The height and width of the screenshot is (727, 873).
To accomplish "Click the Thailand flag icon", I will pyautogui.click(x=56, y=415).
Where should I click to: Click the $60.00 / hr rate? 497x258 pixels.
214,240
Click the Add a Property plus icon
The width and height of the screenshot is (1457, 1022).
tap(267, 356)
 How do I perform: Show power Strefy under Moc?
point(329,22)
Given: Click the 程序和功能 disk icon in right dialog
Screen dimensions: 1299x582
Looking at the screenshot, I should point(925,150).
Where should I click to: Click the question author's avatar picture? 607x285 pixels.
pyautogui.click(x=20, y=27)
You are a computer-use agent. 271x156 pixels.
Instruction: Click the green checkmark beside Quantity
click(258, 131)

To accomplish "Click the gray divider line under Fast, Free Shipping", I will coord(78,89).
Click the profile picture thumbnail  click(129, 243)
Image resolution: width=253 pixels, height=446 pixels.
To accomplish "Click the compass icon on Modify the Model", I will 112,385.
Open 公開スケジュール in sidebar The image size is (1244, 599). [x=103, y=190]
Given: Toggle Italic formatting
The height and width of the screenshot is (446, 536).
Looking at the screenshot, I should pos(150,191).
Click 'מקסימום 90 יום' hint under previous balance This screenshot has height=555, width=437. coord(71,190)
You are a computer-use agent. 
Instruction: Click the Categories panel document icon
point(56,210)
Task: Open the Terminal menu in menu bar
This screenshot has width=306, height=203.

------------------------

The lines to reproduce run from the one containing "Image resolution: width=253" to the last line of the listing; print them exactly, including both ends.

RESPONSE>
Image resolution: width=253 pixels, height=446 pixels.
To accomplish "Click the compass icon on Modify the Model", I will 112,385.
Open 公開スケジュール in sidebar The image size is (1244, 599). [x=103, y=190]
Given: Toggle Italic formatting
The height and width of the screenshot is (446, 536).
Looking at the screenshot, I should pos(150,191).
Click 'מקסימום 90 יום' hint under previous balance This screenshot has height=555, width=437. coord(71,190)
You are a computer-use agent. 
Instruction: Click the Categories panel document icon
point(56,210)
Task: Open the Terminal menu in menu bar
This screenshot has width=306, height=203.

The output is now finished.